Work to complete:
1. In the blog post about divorce, rewrite the part that opens with the words containing "But, I’ve also" and closes with "to your misery.", substituting "nosedive" for "tailspin".
2. According to the blog post about divorce, what age did the writer turn this year?
3. Pick up the blog post about divorce and grief after its final sentence and keep writing it.

Excerpt:
——

I haven’t posted a blog here in months.  I’ve been going through a very acrimonious divorce.

I have also been grieving the loss of my father and coming to grips with my broken relationship with one of my adult children.

To say I’ve been navigating a few life crises is a bleeping understatement.

But, I’ve also been doing a lot of soul searching – personal crises tend to do that to me – and I’ve gained some personal insight in this process.  Thank God.

I turned 55 this year.  Not exactly a spring chicken anymore, and it is a bit disconcerting to be facing another divorce at my age – the second.

It has thrown me into a bonafide existential tailspin complete with panic attacks, wrenching crying jags, depression, and more than a few fits of rage where I’ve shaken my two fists right up at God and life.  So there. But if you’re going to have an existential crisis you may as well learn something – and I have.

Numero Uno:  Take complete ownership for your own personal and moral failings which have contributed to your misery.

——

Record extracts:

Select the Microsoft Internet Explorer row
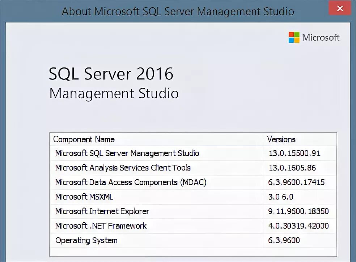tap(102, 211)
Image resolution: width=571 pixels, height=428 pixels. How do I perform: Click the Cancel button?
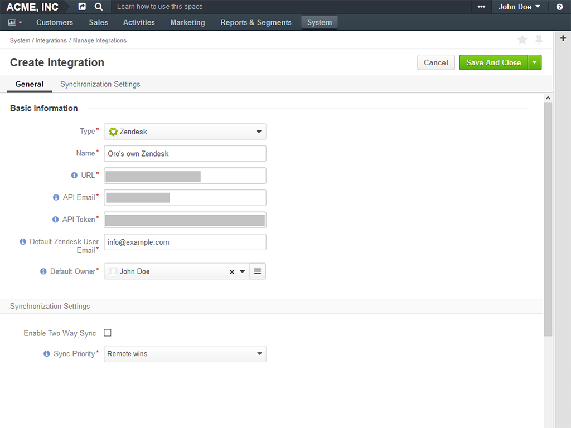(435, 62)
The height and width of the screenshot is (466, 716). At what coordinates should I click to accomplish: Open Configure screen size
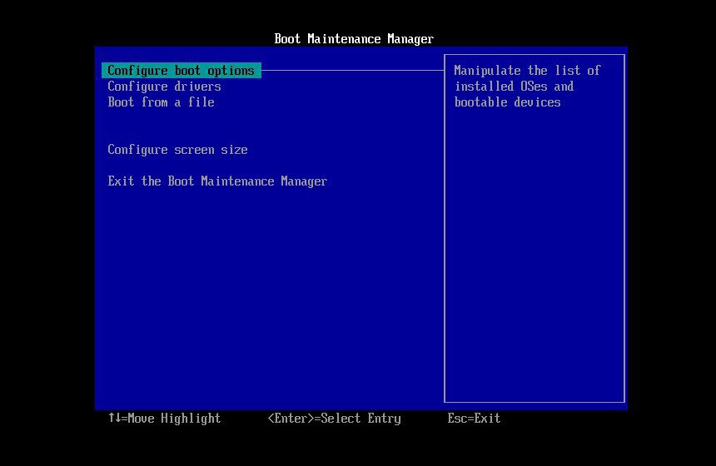[x=177, y=150]
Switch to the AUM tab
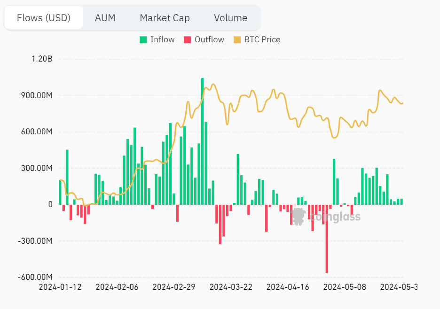Image resolution: width=440 pixels, height=309 pixels. 105,18
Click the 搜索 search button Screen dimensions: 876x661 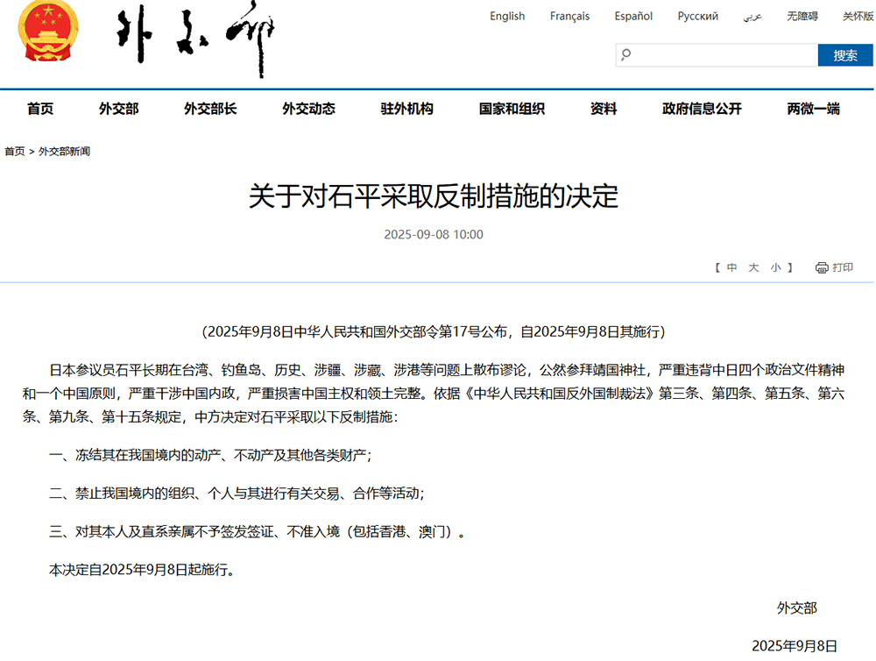845,55
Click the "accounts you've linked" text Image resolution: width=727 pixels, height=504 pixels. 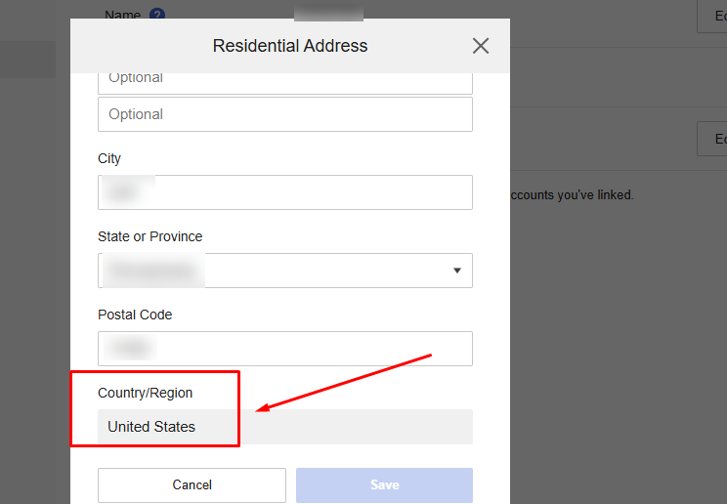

——

Answers to the problems:
1.
But, I’ve also been doing a lot of soul searching – personal crises tend to do that to me – and I’ve gained some personal insight in this process.  Thank God.

I turned 55 this year.  Not exactly a spring chicken anymore, and it is a bit disconcerting to be facing another divorce at my age – the second.

It has thrown me into a bonafide existential nosedive complete with panic attacks, wrenching crying jags, depression, and more than a few fits of rage where I’ve shaken my two fists right up at God and life.  So there. But if you’re going to have an existential crisis you may as well learn something – and I have.

Numero Uno:  Take complete ownership for your own personal and moral failings which have contributed to your misery.

2. 55

3.
That’s a tough one.  I’m all for blaming other people.  It feels so much more gratifying, you know?  But I want to grow in this life and be happy.  In spite of my two failed marriages and a few other big, fat, moral failures, I have learned a few things. Such as:

Bitterness, rage, and refusing to take responsibility for your choices is a spiritual straight-jacket.  You do that and “you ain’t goin’ nowhere, sister.”

So I’ve had to take more than a couple of long stares into the mirror and call it out the way it is.  My own choices, my own actions, and my belief system have all brought me exactly to the place that I am now standing. So, fine.  I’ll take the responsibility. It doesn’t mean I have to like it though, right?

My favorite contemporary poet, Maya Angelou, says

“when you know better, you do better.”

Well, at the glorious age of 55, I think I finally know better.  I know why I keep attaching myself to people and circumstances which do nothing but bring me pain and reinforce a faulty self-image.

Self-worth is a fragile thing.  It’s a lot like an oak tree, I think.  It takes years and years to grow and only one fell swoop to knock it all to hell and back.  Here’s another thing:  you are the only one who can really give it to you.  The value you place on who you are directly impacts the value that others will place on who you are. I know it all sounds trite.  We hear it everyday, don’t we?

“You’ve got love yourself, sister!”

“If you don’t like you, who will?”

“Be kind to yourself!”

And blah, blah, blah. But the truth is this:  If you think nothing of yourself, no one, absolutely no one else will either.

End of story.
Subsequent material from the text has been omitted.